Machine is Breaking

 

By Candy Stultz

June 12 2009

 

 

 

 

 

   

At times I am molested by the reality I can’t make a difference.

This thought pattern is the polar opposite of what I have trained myself to believe.

Therapy session after secession I was taught, trained, tricked to believe I was a cog in this machine of life, no matter how small I felt.

My role was always pertinent to machine.

I always fought myself believing the machine would run fine with out my rusty, cracked or broken piece.

But therapy secession after secession manipulated me to believe my life was an important factor in another.

 

Yet sometimes the world around me seems so broken and I have no use,

I can’t run anything alone and I can’t fix what’s missing.

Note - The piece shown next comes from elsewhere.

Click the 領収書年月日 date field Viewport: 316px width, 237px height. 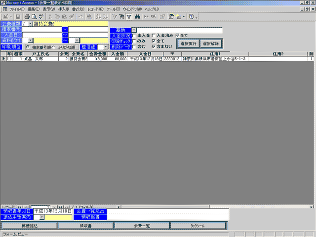pyautogui.click(x=53, y=211)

I feel like my cog is not being used,

The belt that turns me is broken and the pin that keeps me in place has slipped.

What good am I then?

A bright green stagnate cog among broken pulleys and lost connections.

 

If the machine was organic I would be like ivy.

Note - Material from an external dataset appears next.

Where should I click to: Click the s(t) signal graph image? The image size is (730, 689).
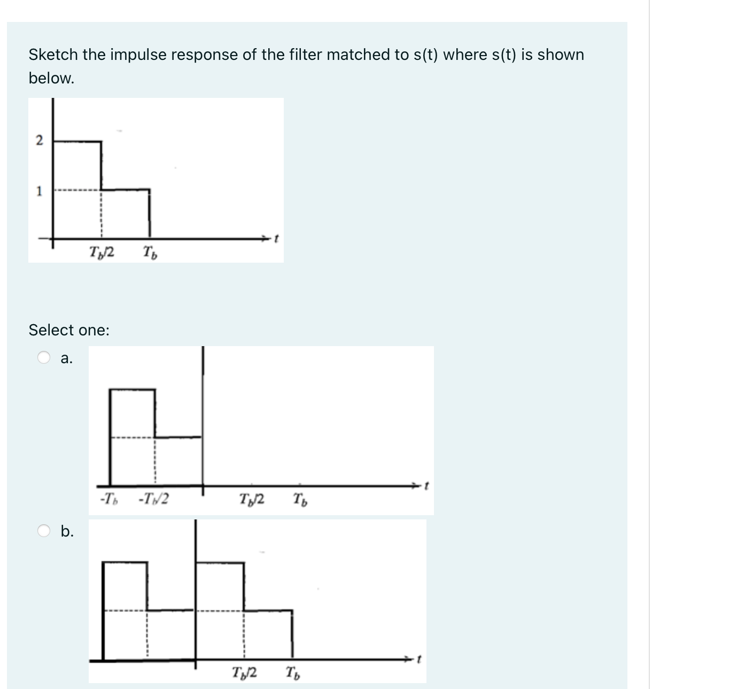coord(155,179)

I would reach and twist for something to attach to, maybe.

But for now it’s not.

So I wait for gods upgrade, repair and replacement.

The machine has to keep running and I’m still in place

The almighty engineer will notice soon I pray.

When is maintenance check due?

 

Maybe if I break too the machine will start to smoke and inventor will do something.

What if I break and the machine runs better then ever?

Maybe my cog is obsolete, inadmissible or required.

Maybe that’s why nothing has been remedied.

 

Pandora’s Box of sadness opens and my cog begins to rust and discolor.

Will my check engine light blink now?

Paradox turns on reminding me Therapy session after session built an auxiliary will.

Paradox, Pandora, positive, negative and the diode conducts.

Alone my cog spins, the machine hums.